→ How to complete this task: Lines in the listing below that contain the string "agent" are to be found and copied.

→ Material supplied:
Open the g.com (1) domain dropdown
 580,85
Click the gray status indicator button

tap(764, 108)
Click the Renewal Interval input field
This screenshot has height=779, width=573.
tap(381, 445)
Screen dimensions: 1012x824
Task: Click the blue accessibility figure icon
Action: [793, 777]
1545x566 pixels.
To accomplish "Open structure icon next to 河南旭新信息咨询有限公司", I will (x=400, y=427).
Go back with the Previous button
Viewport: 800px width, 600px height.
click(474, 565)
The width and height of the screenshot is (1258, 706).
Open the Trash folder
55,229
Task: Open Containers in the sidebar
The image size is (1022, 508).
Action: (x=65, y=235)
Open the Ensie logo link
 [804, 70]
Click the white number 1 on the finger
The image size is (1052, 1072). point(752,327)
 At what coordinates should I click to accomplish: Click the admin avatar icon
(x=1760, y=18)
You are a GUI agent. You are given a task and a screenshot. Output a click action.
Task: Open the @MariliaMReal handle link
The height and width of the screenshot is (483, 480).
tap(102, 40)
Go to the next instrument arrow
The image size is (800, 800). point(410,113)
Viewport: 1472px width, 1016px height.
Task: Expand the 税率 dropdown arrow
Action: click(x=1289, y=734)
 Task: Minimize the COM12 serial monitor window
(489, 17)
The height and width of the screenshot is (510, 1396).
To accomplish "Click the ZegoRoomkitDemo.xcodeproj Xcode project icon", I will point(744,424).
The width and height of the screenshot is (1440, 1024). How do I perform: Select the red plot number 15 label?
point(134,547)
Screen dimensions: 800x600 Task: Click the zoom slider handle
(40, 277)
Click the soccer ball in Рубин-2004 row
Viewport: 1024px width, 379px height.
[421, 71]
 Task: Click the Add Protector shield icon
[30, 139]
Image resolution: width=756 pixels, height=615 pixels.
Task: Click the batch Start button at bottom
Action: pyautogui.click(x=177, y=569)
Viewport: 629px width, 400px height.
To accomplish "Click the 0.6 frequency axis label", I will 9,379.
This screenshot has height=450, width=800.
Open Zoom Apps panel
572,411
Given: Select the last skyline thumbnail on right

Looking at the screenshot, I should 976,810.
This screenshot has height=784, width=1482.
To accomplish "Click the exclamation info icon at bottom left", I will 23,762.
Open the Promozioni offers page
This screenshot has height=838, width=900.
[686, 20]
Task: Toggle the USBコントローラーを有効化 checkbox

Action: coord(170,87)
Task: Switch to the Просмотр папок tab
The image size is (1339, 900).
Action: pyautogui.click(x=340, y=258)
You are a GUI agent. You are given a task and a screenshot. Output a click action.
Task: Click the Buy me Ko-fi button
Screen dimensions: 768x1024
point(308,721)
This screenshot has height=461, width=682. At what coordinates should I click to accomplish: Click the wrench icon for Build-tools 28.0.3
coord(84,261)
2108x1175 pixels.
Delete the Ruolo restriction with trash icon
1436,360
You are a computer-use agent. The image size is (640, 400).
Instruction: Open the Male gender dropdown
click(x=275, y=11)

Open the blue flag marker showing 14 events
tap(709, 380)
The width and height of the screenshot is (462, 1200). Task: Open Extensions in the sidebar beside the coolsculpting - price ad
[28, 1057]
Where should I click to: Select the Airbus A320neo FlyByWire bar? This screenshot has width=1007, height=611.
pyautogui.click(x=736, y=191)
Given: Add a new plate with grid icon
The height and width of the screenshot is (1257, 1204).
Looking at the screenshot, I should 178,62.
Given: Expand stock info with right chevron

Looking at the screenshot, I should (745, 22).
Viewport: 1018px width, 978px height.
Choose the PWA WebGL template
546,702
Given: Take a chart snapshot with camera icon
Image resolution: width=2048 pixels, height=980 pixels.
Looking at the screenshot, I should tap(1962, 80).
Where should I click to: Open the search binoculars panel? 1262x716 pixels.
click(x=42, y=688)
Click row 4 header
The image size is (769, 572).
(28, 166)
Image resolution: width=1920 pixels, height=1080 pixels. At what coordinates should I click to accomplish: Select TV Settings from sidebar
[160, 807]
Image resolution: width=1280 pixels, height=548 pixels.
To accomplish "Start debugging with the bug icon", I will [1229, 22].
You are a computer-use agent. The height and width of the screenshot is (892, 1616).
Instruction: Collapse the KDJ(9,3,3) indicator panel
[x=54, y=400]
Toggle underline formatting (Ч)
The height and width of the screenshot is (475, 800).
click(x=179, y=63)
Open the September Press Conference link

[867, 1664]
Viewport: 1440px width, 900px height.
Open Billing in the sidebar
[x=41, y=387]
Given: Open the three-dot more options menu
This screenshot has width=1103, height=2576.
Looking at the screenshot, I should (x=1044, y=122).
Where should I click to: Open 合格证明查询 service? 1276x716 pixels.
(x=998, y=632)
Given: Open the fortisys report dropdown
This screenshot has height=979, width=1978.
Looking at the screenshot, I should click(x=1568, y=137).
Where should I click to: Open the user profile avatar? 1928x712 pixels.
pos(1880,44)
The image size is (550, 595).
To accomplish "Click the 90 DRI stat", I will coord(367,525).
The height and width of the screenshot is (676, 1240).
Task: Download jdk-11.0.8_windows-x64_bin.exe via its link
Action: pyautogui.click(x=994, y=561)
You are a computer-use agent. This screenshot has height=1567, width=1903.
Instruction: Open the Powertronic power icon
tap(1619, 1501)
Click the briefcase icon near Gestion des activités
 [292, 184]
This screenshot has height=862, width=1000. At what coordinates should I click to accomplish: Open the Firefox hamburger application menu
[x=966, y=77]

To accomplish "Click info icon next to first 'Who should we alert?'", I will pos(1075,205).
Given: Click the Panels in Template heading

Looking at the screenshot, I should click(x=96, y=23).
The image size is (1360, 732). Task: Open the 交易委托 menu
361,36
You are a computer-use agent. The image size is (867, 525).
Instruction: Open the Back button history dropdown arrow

→ Response area:
You are a GUI agent. You are given a task and a screenshot. Output a click action.
You are a GUI agent. You are given a task and a screenshot. Output a click action.
You are a computer-use agent. The image size is (640, 400).
You are a computer-use agent. The height and width of the screenshot is (892, 1616).
You are a computer-use agent. This screenshot has height=1567, width=1903.
You are a computer-use agent. The image size is (867, 525).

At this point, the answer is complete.